One such pilgrim--the book's narrator --is Andrew Colquhoun, a youngish Scots drifter eager to pluck the heart from Clausen's mystery, write his biography and perhaps thereby come to terms with his own restless nature. Also on the way to Clausen is an odd trio of characters: a tropical tycoon named Zuckermann, who is playing the white man's last rubber in the game of enlightened self-interest; his beautiful and enigmatic secretary. Gemma; and his top research man, a brilliant mixed-blood scientist who secretly aspires to be "a Napoleon of the black masses." As these and other characters converge on Luala, Colquhoun stumbles on a series of weird goings-on--sacrificial rams and totemistic moles and a mysterious concourse of natives performing rites by a river bank. At Luala, near the sacred rock Bamili (where sacrifices had probably been held since the time of Queen Nefertiti), Colquhoun discovers that those who come under the shadow of this red rock are doomed to a sad fate.

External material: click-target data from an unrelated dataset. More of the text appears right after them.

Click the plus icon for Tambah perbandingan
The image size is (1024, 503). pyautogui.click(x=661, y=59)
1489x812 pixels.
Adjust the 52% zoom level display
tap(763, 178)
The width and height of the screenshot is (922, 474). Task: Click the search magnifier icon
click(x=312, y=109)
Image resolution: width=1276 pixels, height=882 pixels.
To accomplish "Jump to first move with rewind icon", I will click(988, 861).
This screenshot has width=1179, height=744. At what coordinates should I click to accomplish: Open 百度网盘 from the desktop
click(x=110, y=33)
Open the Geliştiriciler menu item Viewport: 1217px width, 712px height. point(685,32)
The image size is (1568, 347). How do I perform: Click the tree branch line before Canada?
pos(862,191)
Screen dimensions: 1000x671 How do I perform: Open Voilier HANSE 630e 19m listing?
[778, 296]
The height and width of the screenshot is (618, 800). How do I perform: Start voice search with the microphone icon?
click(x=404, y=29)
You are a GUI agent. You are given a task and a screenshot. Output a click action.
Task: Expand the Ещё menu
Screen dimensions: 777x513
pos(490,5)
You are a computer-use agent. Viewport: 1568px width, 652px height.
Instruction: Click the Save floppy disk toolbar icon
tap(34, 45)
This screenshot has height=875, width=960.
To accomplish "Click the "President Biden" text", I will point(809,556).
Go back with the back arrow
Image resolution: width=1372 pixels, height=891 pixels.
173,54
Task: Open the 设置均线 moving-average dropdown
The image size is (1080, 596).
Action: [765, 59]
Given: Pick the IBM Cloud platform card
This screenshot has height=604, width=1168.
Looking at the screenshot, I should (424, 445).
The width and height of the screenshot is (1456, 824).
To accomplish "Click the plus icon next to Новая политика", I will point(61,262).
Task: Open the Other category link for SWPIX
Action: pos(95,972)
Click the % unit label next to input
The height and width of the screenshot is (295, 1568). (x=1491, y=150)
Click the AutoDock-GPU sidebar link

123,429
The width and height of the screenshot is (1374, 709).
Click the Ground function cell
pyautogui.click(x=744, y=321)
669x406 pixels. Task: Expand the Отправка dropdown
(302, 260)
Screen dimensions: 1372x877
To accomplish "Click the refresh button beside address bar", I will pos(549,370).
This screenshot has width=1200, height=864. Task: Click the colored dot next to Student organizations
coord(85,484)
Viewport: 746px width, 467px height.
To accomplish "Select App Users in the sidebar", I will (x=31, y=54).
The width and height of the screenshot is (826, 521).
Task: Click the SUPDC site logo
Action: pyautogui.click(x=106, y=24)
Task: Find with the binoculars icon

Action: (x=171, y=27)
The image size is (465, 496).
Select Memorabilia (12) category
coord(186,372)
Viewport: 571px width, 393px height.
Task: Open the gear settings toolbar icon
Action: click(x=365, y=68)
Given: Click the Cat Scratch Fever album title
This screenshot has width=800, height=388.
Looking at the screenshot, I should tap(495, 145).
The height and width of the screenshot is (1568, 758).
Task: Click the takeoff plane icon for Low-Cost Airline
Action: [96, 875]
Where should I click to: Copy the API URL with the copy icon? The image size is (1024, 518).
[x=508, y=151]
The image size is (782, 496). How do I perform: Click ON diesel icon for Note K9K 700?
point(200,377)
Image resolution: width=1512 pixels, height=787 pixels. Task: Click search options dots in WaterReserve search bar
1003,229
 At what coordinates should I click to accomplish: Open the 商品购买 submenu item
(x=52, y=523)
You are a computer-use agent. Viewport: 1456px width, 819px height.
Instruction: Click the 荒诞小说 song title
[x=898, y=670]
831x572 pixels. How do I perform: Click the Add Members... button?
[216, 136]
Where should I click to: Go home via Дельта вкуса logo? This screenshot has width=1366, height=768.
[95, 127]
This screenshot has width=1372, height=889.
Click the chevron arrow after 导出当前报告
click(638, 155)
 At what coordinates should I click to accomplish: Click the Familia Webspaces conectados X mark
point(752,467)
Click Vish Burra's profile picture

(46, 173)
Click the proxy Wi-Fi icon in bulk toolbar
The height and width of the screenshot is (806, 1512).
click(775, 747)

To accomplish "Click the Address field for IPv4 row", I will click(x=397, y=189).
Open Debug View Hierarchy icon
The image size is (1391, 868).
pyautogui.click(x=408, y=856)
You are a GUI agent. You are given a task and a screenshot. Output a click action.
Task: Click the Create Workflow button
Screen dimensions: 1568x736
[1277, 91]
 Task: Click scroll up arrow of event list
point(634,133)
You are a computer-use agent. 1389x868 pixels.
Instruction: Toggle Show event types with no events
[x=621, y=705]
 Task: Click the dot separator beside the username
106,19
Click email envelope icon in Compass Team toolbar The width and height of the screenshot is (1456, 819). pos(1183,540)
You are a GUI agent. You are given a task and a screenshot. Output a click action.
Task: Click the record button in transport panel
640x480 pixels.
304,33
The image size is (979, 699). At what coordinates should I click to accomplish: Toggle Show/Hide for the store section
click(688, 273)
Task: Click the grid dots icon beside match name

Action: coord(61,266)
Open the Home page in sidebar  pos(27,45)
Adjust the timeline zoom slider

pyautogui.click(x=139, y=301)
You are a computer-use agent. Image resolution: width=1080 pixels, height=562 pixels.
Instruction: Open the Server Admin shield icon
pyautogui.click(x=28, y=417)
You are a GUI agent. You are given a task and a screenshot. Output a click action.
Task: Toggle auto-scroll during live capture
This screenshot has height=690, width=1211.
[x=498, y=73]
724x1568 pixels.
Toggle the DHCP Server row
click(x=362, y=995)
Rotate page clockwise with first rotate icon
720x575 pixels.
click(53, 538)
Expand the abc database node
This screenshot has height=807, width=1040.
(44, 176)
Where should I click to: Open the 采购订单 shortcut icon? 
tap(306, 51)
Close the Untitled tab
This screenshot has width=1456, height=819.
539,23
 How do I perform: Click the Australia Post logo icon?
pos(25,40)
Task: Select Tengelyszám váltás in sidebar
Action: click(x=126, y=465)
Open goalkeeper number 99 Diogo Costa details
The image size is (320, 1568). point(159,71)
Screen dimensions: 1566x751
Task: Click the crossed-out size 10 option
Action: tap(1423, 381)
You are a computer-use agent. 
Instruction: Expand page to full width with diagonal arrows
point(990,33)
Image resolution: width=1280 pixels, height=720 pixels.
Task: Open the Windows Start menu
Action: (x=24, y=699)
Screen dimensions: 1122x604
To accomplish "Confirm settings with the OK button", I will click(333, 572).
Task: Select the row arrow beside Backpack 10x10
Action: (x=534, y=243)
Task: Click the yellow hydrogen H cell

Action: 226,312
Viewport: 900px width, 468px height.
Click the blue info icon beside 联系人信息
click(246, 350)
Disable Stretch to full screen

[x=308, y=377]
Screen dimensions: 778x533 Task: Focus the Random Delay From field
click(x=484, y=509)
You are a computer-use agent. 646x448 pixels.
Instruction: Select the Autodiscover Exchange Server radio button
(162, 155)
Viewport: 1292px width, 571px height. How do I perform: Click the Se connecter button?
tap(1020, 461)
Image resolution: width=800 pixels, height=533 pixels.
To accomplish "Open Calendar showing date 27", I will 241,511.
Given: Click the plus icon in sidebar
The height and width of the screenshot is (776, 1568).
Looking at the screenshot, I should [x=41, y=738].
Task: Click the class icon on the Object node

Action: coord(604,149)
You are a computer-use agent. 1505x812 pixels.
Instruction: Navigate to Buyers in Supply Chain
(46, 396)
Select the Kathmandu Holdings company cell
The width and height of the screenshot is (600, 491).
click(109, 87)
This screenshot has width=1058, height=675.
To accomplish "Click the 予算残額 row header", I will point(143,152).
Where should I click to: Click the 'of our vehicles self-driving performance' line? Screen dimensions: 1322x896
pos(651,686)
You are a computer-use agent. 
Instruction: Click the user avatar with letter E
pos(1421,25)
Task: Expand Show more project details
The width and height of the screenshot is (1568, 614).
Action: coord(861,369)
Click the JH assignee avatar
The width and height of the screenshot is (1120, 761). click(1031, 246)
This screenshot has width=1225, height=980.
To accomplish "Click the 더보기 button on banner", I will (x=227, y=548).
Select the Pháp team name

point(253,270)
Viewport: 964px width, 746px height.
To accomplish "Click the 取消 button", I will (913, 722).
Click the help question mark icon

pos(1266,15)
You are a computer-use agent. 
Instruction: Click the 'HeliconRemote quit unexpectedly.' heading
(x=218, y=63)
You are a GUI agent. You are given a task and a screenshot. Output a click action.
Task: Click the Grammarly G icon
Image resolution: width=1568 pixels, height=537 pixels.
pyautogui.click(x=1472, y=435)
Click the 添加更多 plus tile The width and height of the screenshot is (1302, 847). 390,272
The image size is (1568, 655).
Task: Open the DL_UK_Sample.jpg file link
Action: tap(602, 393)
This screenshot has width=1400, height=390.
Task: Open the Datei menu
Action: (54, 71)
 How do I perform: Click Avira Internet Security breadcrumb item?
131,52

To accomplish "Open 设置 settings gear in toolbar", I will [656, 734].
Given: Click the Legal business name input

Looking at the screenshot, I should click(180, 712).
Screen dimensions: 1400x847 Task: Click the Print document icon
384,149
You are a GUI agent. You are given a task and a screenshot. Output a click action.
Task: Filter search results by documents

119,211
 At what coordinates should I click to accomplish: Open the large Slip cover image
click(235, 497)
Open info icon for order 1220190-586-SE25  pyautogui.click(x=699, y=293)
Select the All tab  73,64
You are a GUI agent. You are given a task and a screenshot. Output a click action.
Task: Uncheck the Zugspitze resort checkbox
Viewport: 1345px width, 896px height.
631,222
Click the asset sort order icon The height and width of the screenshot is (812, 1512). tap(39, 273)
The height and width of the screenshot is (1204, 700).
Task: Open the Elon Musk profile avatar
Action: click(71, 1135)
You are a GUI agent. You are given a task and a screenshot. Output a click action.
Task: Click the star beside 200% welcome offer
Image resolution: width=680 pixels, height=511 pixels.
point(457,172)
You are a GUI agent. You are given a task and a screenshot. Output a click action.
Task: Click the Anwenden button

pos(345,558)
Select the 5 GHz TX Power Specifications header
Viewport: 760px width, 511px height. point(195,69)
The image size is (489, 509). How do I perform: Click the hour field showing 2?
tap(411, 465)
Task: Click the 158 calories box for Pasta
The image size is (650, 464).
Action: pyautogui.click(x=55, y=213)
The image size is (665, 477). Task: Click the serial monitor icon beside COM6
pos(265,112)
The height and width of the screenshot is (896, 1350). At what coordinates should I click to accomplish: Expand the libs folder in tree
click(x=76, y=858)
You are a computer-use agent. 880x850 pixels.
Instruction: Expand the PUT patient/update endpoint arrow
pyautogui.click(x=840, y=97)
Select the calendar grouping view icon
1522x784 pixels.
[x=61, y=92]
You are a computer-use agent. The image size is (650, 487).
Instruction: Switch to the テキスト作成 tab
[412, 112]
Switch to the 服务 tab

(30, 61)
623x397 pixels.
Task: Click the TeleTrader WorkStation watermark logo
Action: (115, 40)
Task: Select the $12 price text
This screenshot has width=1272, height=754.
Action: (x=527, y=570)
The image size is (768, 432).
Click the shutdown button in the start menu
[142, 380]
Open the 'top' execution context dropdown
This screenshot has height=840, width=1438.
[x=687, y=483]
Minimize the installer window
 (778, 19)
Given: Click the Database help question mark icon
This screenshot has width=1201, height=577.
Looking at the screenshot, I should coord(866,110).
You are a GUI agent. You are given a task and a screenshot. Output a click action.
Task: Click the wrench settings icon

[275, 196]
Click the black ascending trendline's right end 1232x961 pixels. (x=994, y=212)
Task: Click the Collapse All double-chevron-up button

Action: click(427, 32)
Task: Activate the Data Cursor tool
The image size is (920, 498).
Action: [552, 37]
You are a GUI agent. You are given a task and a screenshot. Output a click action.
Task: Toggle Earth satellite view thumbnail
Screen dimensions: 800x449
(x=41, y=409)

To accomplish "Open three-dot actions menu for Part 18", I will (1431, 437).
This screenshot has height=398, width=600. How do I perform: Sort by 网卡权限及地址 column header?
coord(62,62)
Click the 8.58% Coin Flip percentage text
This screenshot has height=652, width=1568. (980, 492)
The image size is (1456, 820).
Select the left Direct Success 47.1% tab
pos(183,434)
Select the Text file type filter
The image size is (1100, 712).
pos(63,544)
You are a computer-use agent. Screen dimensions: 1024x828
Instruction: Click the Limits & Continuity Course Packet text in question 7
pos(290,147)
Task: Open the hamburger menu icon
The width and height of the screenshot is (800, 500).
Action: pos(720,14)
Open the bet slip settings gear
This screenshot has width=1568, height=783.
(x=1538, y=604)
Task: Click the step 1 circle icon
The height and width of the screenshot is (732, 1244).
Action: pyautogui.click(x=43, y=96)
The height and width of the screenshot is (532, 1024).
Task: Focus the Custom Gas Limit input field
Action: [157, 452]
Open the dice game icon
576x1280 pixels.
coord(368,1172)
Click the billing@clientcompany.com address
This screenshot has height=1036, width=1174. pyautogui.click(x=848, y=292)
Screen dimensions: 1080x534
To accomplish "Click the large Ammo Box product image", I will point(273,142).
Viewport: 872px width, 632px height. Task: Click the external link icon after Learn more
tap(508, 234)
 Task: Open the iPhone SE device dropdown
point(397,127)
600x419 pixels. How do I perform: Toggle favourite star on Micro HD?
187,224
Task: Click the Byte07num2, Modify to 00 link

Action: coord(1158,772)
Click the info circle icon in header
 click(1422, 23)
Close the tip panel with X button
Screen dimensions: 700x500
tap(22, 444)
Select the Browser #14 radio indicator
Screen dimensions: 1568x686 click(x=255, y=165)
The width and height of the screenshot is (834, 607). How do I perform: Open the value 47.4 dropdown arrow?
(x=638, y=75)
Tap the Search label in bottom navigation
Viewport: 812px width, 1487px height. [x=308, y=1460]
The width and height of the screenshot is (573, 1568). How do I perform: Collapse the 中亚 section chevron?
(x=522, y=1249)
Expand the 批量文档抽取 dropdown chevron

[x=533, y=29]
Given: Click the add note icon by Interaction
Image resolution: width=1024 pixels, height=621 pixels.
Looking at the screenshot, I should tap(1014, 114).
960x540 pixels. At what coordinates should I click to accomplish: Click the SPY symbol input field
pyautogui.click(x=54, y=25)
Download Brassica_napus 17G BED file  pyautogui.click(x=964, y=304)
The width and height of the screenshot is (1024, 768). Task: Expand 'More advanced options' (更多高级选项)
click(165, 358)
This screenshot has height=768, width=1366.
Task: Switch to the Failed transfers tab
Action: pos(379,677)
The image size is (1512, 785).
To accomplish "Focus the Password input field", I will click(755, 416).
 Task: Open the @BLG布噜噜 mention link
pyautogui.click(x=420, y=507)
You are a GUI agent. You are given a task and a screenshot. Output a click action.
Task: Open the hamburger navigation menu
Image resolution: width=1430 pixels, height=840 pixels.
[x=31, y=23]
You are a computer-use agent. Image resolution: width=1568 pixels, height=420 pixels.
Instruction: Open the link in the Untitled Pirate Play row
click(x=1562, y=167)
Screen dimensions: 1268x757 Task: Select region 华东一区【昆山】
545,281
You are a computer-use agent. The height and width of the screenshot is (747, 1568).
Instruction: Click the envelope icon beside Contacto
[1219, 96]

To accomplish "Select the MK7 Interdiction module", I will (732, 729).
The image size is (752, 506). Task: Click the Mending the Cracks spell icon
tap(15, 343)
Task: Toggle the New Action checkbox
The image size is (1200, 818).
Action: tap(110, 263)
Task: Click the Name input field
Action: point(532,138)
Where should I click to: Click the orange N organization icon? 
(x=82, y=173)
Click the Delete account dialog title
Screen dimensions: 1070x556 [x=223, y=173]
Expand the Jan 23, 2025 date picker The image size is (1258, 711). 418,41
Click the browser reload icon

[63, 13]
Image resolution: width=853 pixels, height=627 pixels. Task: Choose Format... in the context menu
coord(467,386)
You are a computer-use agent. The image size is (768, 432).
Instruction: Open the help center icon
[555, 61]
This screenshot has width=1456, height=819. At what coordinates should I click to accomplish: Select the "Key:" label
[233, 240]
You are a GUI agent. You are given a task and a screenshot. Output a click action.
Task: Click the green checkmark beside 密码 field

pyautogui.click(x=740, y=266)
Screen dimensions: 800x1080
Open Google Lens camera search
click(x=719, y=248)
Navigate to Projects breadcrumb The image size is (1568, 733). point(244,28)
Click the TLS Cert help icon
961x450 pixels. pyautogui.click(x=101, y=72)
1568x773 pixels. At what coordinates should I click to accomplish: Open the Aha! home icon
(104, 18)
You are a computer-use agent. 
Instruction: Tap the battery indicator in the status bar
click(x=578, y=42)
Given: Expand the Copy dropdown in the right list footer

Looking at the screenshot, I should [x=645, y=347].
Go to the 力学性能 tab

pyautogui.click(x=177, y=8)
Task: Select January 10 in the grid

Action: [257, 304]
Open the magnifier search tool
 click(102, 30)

Clausen offers his ritual bull's-eyes to Colquhoun, but later makes the agonized confession that he has been an all-night sucker for the beastly magic of a local witch doctor. Hoping to bridge the gulf between European and African knowledge, he has dabbled in mysterious rites (in one, a man was burned to death by no visible flame) and is now desperately afraid for his soul. The fate of this jungle Dr. Faustus is sealed in what the press calls "the great Clausen scandal." Kenya-raised Novelist Huxley (Red Strangers, The Walled City) has written a literate thriller that is short on gore (despite the unlimited possibilities) and long on insight. It is also a drama of the scientific, humanitarian mind led, in its pursuit of ultimate truth, to its blackest dead end.
* Wife of Publicist Gervas Huxley, cousin of Aldous and Julian.